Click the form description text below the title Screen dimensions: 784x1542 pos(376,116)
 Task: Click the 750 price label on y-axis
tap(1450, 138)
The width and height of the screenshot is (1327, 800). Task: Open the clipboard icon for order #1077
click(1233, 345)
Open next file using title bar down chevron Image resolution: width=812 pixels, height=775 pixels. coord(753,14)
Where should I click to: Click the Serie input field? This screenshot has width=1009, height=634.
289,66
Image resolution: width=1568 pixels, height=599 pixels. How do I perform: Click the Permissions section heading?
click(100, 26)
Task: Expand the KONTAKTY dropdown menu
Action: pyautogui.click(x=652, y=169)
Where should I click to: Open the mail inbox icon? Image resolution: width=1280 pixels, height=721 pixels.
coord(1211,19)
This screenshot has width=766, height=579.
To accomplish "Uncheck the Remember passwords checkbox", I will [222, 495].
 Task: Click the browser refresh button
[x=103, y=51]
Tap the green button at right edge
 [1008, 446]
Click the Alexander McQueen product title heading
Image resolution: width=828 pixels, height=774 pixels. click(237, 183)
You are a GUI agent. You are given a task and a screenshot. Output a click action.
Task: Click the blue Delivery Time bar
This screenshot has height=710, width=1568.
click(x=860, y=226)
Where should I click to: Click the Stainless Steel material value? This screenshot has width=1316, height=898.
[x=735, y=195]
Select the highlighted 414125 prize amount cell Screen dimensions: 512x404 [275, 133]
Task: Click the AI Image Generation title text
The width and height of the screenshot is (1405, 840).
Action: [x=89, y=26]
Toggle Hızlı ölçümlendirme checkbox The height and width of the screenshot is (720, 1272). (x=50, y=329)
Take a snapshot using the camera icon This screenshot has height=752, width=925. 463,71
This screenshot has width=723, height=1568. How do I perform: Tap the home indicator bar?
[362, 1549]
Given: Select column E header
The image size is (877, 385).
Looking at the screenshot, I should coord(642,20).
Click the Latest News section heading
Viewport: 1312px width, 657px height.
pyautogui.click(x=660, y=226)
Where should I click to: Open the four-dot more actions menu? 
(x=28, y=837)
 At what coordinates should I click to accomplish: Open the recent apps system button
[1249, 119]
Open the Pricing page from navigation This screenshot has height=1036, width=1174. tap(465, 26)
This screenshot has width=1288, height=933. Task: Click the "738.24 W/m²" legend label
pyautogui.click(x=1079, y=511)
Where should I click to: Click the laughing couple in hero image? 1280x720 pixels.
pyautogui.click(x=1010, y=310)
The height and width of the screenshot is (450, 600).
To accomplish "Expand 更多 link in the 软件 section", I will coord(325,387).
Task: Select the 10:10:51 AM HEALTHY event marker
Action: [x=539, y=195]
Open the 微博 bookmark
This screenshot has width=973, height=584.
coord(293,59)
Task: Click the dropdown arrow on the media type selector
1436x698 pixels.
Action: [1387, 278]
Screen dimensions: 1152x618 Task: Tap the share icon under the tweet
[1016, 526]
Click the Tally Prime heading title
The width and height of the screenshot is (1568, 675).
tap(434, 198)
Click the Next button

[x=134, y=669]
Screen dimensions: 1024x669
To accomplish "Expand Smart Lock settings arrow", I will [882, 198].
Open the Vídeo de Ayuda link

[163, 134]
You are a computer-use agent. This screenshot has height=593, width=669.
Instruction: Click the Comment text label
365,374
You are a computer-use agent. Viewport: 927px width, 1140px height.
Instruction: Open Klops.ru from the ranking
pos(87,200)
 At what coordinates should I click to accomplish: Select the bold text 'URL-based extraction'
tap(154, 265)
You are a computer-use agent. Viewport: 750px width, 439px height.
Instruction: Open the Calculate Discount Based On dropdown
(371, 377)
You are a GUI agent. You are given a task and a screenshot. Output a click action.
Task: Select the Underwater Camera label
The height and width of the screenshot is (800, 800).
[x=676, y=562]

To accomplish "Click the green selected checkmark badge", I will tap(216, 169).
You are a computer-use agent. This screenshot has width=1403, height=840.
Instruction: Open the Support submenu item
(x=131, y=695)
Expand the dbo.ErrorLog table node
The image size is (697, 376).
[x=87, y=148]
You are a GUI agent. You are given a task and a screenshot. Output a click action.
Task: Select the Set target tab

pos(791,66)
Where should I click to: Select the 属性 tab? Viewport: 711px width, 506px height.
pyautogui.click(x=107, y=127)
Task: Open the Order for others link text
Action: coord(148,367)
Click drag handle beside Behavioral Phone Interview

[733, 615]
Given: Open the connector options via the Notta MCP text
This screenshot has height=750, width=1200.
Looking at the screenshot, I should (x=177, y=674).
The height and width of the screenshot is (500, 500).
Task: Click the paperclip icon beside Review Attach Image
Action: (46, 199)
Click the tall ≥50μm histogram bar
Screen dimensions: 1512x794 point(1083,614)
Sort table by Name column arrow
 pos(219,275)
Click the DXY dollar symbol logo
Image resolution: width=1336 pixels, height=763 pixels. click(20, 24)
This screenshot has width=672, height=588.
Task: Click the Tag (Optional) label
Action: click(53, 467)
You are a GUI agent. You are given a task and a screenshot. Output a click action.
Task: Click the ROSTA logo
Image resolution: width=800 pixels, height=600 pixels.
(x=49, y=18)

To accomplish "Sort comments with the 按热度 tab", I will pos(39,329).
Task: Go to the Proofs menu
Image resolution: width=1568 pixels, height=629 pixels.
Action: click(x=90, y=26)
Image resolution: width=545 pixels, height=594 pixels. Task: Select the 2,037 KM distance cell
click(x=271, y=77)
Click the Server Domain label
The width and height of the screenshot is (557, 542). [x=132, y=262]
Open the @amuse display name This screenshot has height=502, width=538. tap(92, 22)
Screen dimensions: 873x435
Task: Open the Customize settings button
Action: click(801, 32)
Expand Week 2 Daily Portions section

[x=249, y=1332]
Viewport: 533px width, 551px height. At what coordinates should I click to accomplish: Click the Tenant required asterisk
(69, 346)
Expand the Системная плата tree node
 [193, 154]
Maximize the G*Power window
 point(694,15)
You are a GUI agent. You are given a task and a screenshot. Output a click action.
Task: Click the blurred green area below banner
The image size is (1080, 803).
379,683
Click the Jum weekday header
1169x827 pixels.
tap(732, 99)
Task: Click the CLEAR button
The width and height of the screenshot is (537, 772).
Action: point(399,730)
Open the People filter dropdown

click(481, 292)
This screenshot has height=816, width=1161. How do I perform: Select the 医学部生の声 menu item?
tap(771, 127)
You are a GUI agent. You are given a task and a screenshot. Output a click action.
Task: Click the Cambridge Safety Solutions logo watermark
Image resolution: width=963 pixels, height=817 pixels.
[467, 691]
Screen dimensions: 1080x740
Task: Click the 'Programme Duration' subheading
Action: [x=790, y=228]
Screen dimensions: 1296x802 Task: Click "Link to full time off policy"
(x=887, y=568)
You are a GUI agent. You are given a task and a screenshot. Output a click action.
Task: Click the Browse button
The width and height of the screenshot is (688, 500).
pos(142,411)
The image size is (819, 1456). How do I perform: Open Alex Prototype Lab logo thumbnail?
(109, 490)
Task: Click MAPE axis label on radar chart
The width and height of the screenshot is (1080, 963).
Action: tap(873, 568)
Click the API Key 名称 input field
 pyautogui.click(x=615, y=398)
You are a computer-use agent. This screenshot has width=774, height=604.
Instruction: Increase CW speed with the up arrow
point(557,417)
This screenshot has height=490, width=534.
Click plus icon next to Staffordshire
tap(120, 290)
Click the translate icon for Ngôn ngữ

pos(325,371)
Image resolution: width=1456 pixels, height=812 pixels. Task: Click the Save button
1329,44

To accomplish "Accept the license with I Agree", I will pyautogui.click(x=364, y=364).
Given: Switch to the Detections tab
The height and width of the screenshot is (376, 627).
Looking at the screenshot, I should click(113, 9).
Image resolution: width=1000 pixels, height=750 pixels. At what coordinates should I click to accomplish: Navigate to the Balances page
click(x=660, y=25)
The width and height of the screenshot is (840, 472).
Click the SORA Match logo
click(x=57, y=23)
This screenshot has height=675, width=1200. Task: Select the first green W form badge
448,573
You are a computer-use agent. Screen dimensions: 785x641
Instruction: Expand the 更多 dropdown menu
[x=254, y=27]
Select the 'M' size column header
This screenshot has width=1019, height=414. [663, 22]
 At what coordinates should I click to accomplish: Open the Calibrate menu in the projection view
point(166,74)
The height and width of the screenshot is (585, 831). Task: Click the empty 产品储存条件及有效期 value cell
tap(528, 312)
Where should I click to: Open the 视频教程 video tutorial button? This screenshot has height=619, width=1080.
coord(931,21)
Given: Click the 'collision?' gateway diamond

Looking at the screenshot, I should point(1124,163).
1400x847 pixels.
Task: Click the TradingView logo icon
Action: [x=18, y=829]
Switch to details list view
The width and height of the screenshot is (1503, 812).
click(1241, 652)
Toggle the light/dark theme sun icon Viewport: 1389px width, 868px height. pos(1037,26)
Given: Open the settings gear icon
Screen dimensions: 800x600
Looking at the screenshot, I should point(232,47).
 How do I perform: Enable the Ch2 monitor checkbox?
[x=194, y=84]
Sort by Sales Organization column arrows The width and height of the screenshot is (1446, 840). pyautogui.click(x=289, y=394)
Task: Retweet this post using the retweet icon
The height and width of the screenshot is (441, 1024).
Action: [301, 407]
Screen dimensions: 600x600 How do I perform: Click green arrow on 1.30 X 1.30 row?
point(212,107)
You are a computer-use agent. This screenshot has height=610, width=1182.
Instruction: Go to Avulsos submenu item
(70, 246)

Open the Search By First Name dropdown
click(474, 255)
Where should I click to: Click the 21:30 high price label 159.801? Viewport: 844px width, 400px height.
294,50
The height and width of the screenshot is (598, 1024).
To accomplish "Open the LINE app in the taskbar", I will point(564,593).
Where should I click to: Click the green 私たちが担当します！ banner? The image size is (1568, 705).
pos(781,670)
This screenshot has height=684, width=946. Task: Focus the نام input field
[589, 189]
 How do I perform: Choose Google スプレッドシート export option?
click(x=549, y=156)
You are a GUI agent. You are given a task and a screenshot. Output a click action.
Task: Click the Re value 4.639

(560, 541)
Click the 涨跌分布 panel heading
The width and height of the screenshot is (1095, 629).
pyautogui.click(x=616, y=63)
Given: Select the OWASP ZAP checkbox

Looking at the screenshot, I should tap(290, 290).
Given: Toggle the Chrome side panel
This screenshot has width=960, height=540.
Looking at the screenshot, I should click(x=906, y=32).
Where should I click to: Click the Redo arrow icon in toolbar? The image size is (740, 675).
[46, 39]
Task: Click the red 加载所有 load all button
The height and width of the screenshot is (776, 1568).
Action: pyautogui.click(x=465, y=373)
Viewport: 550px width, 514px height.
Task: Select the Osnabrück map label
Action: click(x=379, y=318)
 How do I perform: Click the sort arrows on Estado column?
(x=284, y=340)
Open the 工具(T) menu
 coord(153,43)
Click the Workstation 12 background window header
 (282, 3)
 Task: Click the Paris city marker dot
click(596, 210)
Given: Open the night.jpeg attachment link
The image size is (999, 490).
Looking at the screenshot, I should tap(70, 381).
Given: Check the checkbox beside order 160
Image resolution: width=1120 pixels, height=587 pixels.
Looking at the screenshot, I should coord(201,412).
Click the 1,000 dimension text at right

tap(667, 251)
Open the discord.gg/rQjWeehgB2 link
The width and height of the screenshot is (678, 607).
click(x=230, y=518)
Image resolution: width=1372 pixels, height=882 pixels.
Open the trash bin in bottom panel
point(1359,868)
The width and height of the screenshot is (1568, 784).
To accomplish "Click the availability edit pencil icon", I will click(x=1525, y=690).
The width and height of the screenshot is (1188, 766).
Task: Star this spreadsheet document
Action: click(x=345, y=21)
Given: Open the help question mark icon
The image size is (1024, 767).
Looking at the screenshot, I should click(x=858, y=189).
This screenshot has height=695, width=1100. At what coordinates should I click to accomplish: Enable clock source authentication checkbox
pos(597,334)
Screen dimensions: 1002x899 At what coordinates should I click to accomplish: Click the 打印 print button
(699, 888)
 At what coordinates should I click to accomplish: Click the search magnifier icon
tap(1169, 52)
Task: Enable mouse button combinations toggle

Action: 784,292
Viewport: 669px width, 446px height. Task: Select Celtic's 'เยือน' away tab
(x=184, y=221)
#####
Where the word "using" shows up in a line of the entries above, copy that line.

Open next file using title bar down chevron Image resolution: width=812 pixels, height=775 pixels. coord(753,14)
Take a snapshot using the camera icon This screenshot has height=752, width=925. 463,71
Task: Retweet this post using the retweet icon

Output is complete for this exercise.